ETYM Cf. French alcool, formerly written alcohol, Spanish alcohol alcohol, antimony, galena, Old Span. alcofol; all from Arabic al-kohl a powder of antimony or galena.
Any member of a group of organic chemical compounds characterized by the presence of one or more aliphatic OH (hydroxyl) groups in the molecule, and which form esters with acids. The main uses of alcohols are as solvents for gums, resins, lacquers, and varnishes; in the making of dyes; for essential oils in perfumery; and for medical substances in pharmacy. The alcohol produced naturally in the fermentation process and consumed as part of alcoholic beverages is called ethanol.
Alcohols may be liquids or solids, according to the size and complexity of the molecule.
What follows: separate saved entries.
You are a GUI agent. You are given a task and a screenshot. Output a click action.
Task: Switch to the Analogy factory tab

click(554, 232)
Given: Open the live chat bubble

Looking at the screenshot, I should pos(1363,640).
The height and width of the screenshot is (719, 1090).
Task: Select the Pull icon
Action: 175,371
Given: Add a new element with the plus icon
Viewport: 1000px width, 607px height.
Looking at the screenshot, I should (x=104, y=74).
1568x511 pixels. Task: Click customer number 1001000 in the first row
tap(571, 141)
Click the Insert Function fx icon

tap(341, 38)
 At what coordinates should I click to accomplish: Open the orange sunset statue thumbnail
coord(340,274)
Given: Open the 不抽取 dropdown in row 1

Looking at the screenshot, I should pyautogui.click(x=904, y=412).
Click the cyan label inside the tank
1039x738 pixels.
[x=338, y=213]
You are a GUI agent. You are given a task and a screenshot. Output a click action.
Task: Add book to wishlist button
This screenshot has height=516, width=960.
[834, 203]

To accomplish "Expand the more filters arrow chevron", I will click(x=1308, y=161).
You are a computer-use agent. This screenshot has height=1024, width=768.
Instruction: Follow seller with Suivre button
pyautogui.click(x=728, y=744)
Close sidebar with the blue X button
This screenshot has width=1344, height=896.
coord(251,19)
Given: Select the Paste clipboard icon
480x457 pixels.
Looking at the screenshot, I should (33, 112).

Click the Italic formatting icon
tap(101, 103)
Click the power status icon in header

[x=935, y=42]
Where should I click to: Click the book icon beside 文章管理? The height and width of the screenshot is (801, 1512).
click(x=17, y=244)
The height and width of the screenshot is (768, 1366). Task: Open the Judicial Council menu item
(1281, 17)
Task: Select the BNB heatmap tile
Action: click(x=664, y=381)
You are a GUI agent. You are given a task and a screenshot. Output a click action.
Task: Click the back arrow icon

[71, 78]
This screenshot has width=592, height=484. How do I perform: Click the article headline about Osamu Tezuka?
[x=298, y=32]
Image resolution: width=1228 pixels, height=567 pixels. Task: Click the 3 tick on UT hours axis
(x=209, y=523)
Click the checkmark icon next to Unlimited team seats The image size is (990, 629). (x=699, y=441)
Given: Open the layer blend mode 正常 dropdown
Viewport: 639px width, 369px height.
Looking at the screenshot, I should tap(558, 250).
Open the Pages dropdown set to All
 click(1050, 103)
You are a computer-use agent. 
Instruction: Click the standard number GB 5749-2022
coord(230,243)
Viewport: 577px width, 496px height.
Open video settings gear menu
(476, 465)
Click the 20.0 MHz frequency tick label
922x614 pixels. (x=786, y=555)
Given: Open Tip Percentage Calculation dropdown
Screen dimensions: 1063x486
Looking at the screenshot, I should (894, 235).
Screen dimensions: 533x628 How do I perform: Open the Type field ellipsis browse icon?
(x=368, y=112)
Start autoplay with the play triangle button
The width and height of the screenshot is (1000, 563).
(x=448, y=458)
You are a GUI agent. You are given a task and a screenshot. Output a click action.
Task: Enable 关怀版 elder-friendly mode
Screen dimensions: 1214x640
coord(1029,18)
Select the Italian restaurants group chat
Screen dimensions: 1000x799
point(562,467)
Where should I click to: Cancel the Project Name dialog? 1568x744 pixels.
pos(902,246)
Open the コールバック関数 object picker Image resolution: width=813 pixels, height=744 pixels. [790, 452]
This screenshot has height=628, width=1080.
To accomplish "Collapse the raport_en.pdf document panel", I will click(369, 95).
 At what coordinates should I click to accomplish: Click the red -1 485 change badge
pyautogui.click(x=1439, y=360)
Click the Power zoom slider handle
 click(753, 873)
The five simplest alcohols form a series in which the number of carbon and hydrogen atoms increases progressively, each one having an extra CH2 (methylene) group in the molecule: methanol or wood spirit (methyl alcohol, CH3OH); ethanol (ethyl alcohol, C2H5OH); propanol (propyl alcohol, C3H7OH); butanol (butyl alcohol, C4H9OH); and pentanol (amyl alcohol, C5H11OH). The lower alcohols are liquids that mix with water; the higher alcohols, such as pentanol, are oily liquids immiscible with water; and the highest are waxy solids —for example, hexadecanol (cetyl alcohol, C16H33OH) and melissyl alcohol (C30H61OH), which occur in sperm-whale oil and beeswax respectively. Alcohols containing the CH2OH group are primary; those containing CHOH are secondary; while those containing COH are tertiary.
1. A liquor or brew containing alcohol (C2H5OH) as the active agent; SYN. alcoholic beverage, drink, intoxicant, inebriant.
2. Any of a series of volatile hydroxyl compounds that are made from hydrocarbons by distillation.
1. Najbolji, savršeno prečišćen prah, npr. od kore kina drveta, železa i dr.;
2. Potpuno prečišćen špiritus izlučen iz vina, piva, rakije i dr.; opojno piće.